If I build an M3 edition cluster. Let's say the one node that has CLDB on it has a catastrophic failure. What are the steps to recovery? Can I install CLDB on a couple nodes but only bring it up on one? So would the recovery in that case be:
Primary CLDB node fails
Reassign ip/host of original CLDB node to another
Startup replacement host?
Startup the new CLDB?
Is there any copying or some scripts that need to be run on each node or ???
And part of my sense is that CLDB is the "equivalent" of NameNode in that it needs to exist for clients to operate properly? If CLDB dies, do all clients die, too?

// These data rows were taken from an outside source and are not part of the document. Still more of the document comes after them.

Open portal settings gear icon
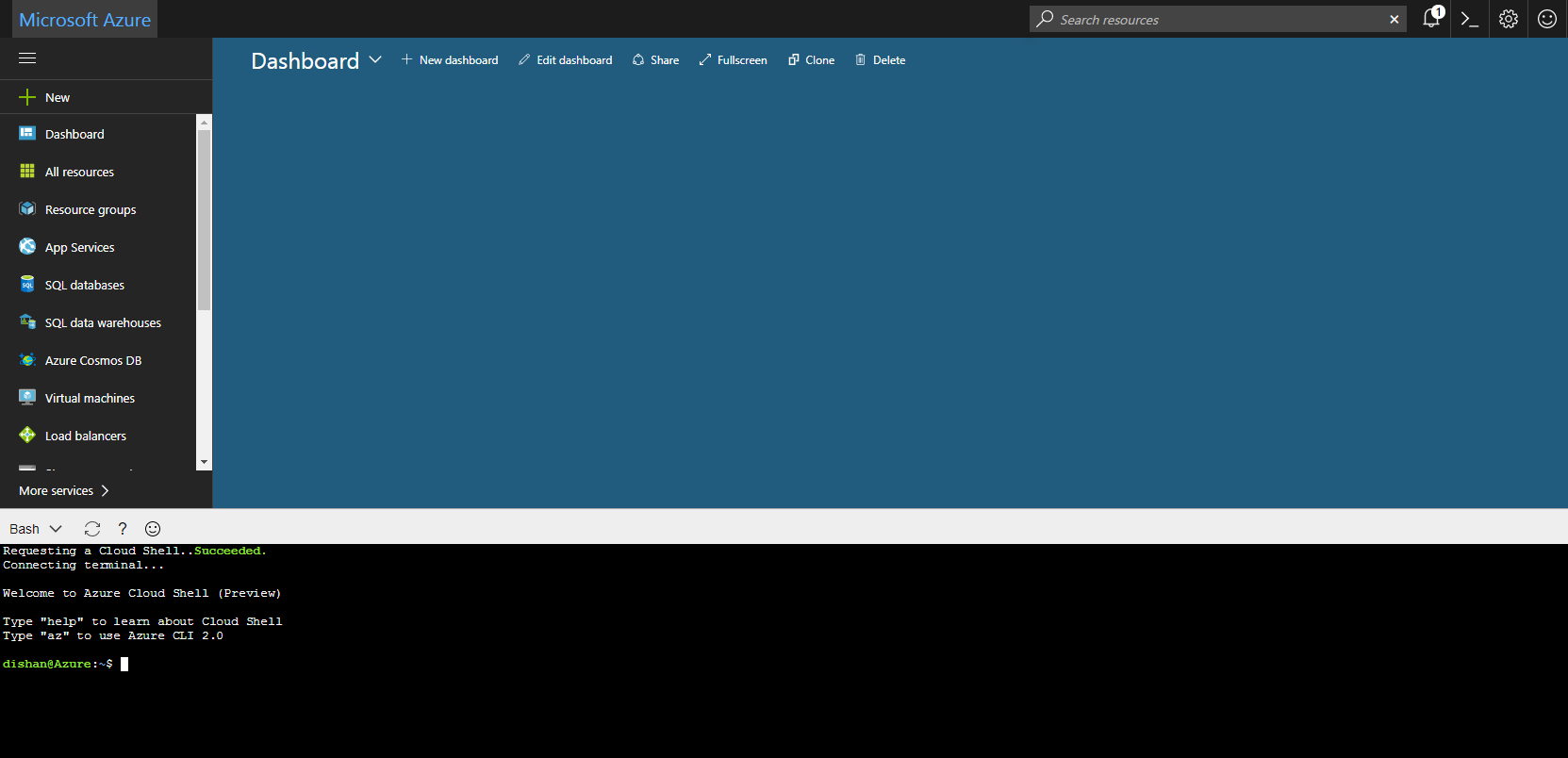 click(1509, 19)

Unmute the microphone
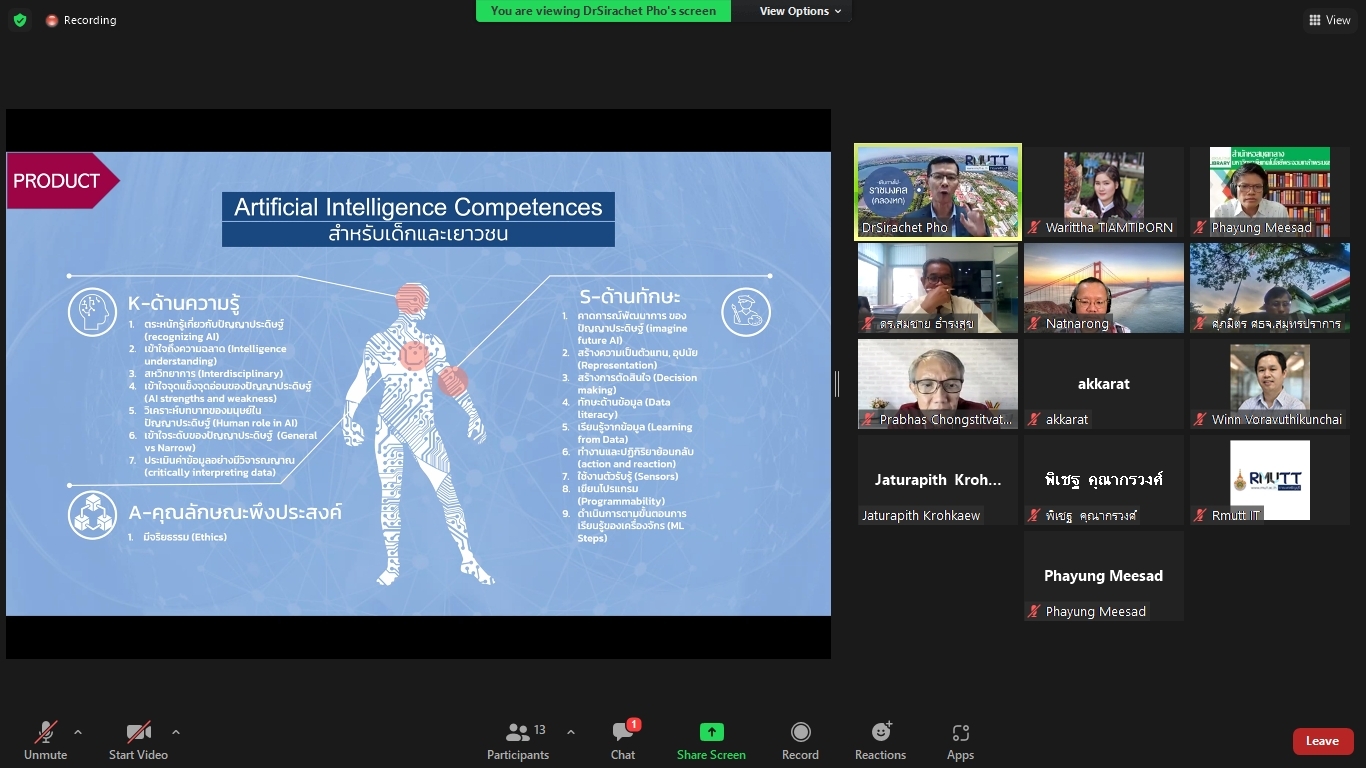46,741
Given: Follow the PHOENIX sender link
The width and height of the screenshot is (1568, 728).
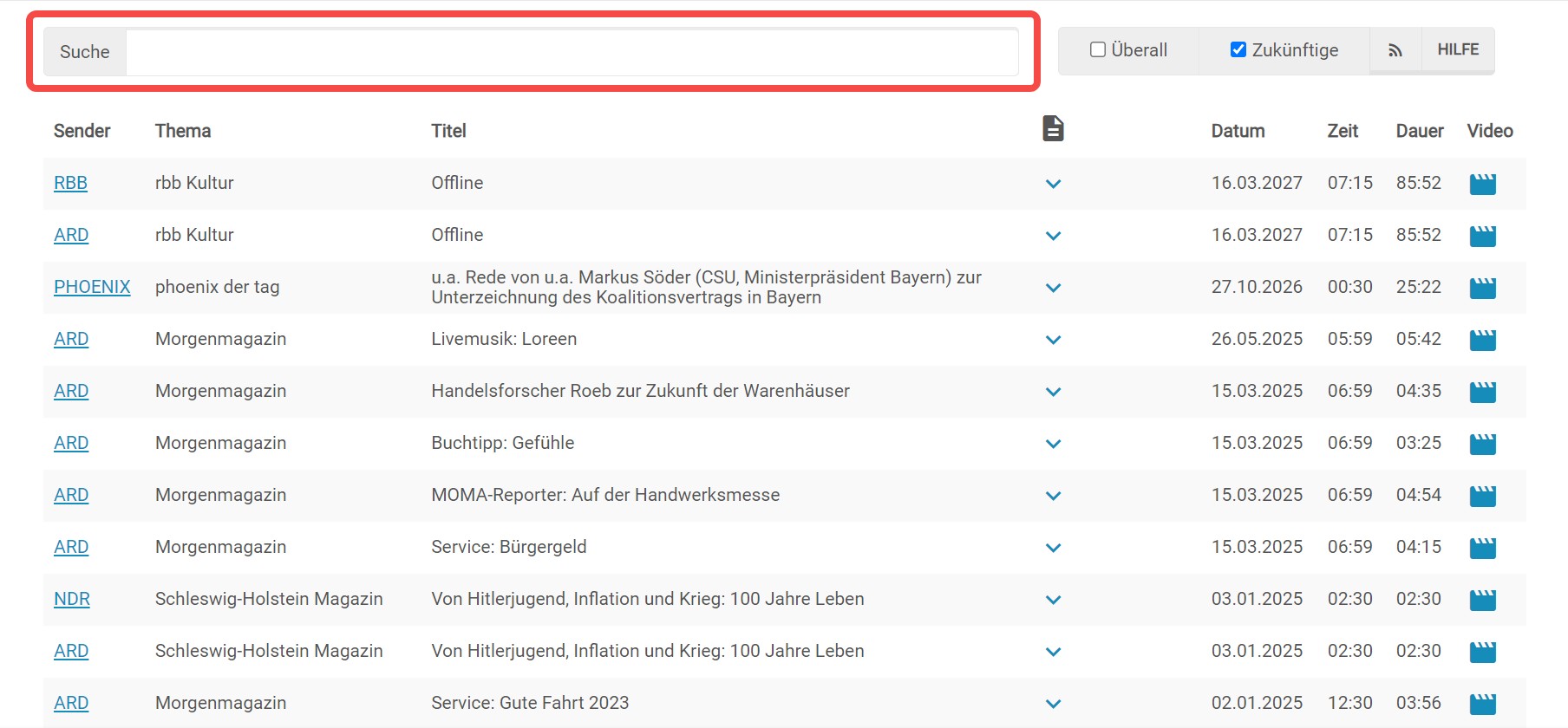Looking at the screenshot, I should tap(92, 287).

Answer by MC Srivas · Jul 05, 2011 at 02:59 PM
Many questions here, I have summarized some of the main points as they apply to M3
Q1. How is the CLDB's data protected?
The CLDB automatically re-replicates its data to other nodes in the cluster. It aims for a minimum of 2 copies at all times, but usually keeps 3 around. If the number of copies falls below 2, it will aggressively re-replicate before allowing any new updates. Any available node in the cluster is used, and the CLDB's data will move around as disk failures or node failures happen.
Q2. When CLDB dies, what happens?
The CLDB process is automatically restarted on the node. All jobs and all processes wait for the CLDB to return, and resume from where they left off, with no data or job loss.

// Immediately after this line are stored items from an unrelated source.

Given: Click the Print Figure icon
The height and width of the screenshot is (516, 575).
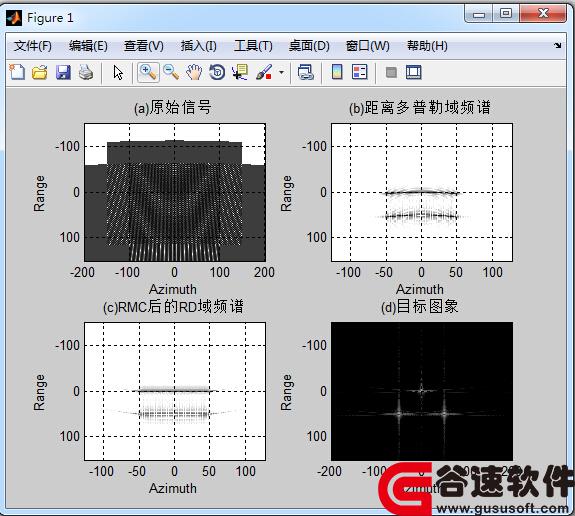Looking at the screenshot, I should 86,72.
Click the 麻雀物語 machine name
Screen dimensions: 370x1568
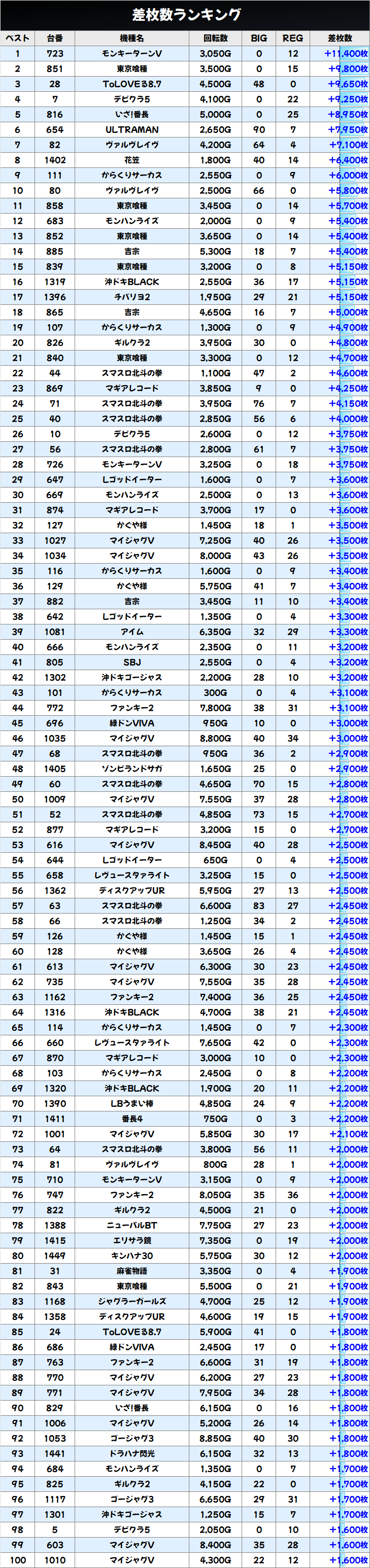(x=131, y=1271)
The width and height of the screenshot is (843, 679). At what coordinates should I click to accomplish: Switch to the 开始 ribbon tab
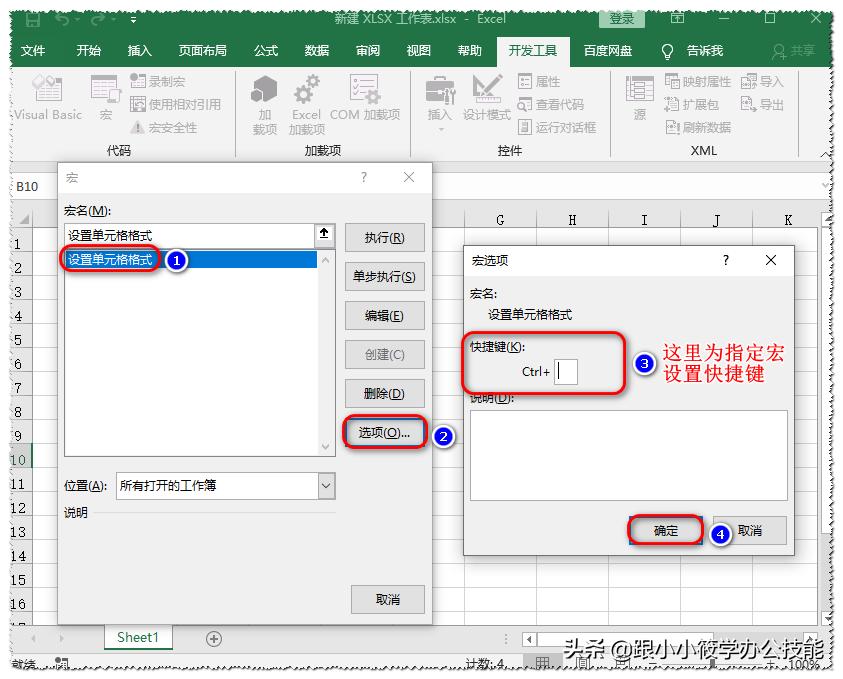[x=88, y=51]
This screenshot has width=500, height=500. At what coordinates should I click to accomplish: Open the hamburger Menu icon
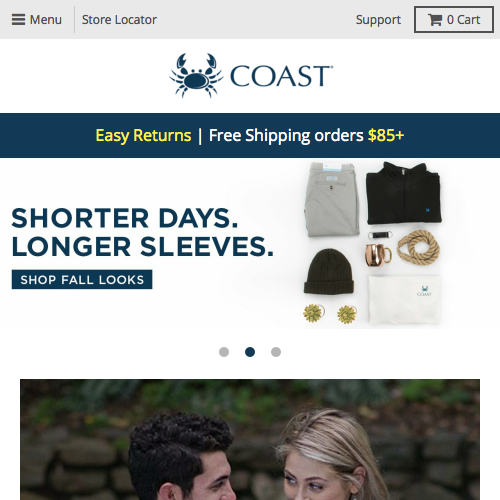(x=18, y=20)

Q3. What happens if the node running the CLDB crashes and burns and never returns?
The data is still safe, as it is replicated at least on one other node, and usually two. The nodes where the data is currently can be found by using a command (maprcli dump cldbnodes), and then install the mapr-cldb package on one of the those nodes (apt-get install mapr-cldb) and start it up (via configure.sh and /etc/init.d/mapr-warden start). Next go to all the other nodes, and run configure.sh to point them to the new CLDB node. Note that none of this is needed on M5.
At this point, the new CLDB will automatically re-replicate itself to ensure that there are 2 copies, and run normally.
Answer by Peter Conrad · Nov 23, 2011 at 01:30 PM
The CLDB data is not restricted to the CLDB nodes, but is in fact stored in volumes that are distributed across the cluster (and replicated). When you move the CLDB service, it immediately has access to the same data. Since you didn't mention actually physically removing any nodes, there would be no impact at all on the data layout.
Answer by Lohit Vijayarenu · Jul 05, 2011 at 09:06 AM
CLDB's data is replicated (assuming the cluster has more than 1 node). One can start multiple CLDB nodes, but failure of one CLDB will not cause failover in M3. If the node which was running the CLDB is gone forever, then one can start the CLDB on a node where the CLDB data was replicated.
Answer by Peter Conrad · Nov 23, 2011 at 09:27 AM
You can add the CLDB to a different node. In an M3 cluster, the procedure would be similar to CLDB failover; you would add the CLDB role to the new node, stop the CLDB service on the original CLDB node, and so on.